# Load necessary libraries
library(tidyverse)
## ── Attaching core tidyverse packages ──────────────────────── tidyverse 2.0.0 ──
## ✔ dplyr     1.1.4     ✔ readr     2.1.5
## ✔ forcats   1.0.0     ✔ stringr   1.5.1
## ✔ ggplot2   3.5.1     ✔ tibble    3.2.1
## ✔ lubridate 1.9.3     ✔ tidyr     1.3.1
## ✔ purrr     1.0.2     
## ── Conflicts ────────────────────────────────────────── tidyverse_conflicts() ──
## ✖ dplyr::filter() masks stats::filter()
## ✖ dplyr::lag()    masks stats::lag()
## ℹ Use the conflicted package (<http://conflicted.r-lib.org/>) to force all conflicts to become errors
library(lubridate)
library(janitor)
## 
## Attaching package: 'janitor'
## 
## The following objects are masked from 'package:stats':
## 
##     chisq.test, fisher.test
library(ggplot2)
library(readxl)

# Read the dataset
df <- read_excel("~/project/R PROGRAM/healthcare/Dataset.xlsx") %>% clean_names()

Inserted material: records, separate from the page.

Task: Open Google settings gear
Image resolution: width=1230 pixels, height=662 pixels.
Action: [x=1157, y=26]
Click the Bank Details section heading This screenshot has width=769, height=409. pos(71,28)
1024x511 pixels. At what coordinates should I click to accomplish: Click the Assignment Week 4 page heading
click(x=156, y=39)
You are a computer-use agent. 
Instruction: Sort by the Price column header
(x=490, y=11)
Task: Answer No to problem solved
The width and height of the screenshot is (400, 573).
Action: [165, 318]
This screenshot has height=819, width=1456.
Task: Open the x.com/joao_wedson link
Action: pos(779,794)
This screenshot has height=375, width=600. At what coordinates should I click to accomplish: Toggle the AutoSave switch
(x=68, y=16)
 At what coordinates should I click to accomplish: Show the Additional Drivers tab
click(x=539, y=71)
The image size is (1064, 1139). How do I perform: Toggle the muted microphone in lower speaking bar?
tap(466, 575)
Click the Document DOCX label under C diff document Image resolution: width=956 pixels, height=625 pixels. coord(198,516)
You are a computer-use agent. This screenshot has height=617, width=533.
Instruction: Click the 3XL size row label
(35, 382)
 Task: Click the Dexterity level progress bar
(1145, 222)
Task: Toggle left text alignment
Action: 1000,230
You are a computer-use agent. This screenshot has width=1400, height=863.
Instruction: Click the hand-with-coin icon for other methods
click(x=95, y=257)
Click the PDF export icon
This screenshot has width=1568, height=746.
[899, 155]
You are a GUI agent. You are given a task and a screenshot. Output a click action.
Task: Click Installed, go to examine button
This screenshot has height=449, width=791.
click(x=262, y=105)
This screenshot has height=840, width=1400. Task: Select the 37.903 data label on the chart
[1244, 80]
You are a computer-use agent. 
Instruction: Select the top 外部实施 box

# Convert date column (modify column name if needed)
df$date_of_admission <- as.Date(df$date_of_admission, format = "%Y-%m-%d")

# Convert categorical columns to factors
df <- df %>%
  mutate(across(where(is.character), as.factor))

# View structure
str(df)
## tibble [1,656 × 12] (S3: tbl_df/tbl/data.frame)
##  $ id               : num [1:1656] 6812 9043 1495 4309 8710 ...
##  $ name             : Factor w/ 1643 levels "Aaron Bradshaw",..: 157 1002 387 85 12 507 487 288 652 301 ...
##  $ age              : num [1:1656] 78 17 15 32 72 91 52 52 56 43 ...
##  $ gender           : Factor w/ 2 levels "Female","Male": 2 1 2 1 2 1 2 1 2 1 ...
##  $ city             : Factor w/ 3 levels "Albuquerque",..: 1 1 1 1 1 1 1 1 1 1 ...
##  $ blood_type       : Factor w/ 9 levels "A-","A+","AB-",..: 5 2 1 8 4 2 3 2 4 3 ...
##  $ education        : Factor w/ 3 levels "Bachelor","High School",..: 1 1 3 2 3 2 2 1 2 3 ...
##  $ employment_status: Factor w/ 5 levels "Employed","Retired",..: 1 5 3 1 2 4 5 1 3 1 ...
##  $ salary           : num [1:1656] 80000 0 120000 45000 50000 0 0 65000 30000 100000 ...
##  $ health_condition : Factor w/ 3 levels "Excellent","Good",..: 2 1 3 1 2 2 3 1 1 2 ...
##  $ credit_score     : Factor w/ 43 levels "380","400","420",..: 26 43 11 35 22 43 2 29 14 33 ...
##  $ date_of_admission: Date[1:1656], format: "2024-01-31" "2019-08-20" ...
df1 <- df %>%
  select(-c(id,name))
#convert credit score to numeric
df1$credit_score <- as.numeric(df1$credit_score)
str(df1$credit_score)
##  num [1:1656] 26 43 11 35 22 43 2 29 14 33 ...
# Total number of records
total_records <- nrow(df1)

# Average Age
avg_age <- mean(df1$age, na.rm = TRUE)

# Average Salary
avg_salary <- mean(df1$salary, na.rm = TRUE)

# Print the summary
summary_metrics <- data.frame(
  Total_Records = total_records,
  Average_Age = round(avg_age, 1),
  Average_Salary = round(avg_salary, 2)
)

print(summary_metrics)
##   Total_Records Average_Age Average_Salary
## 1          1656          33       43663.67
ggplot(df1, aes(x = health_condition)) +
  geom_bar(aes(fill = health_condition)) +
  theme_minimal() +
  labs(title = "Health Condition Distribution", x = "Health Condition", y = "Frequency")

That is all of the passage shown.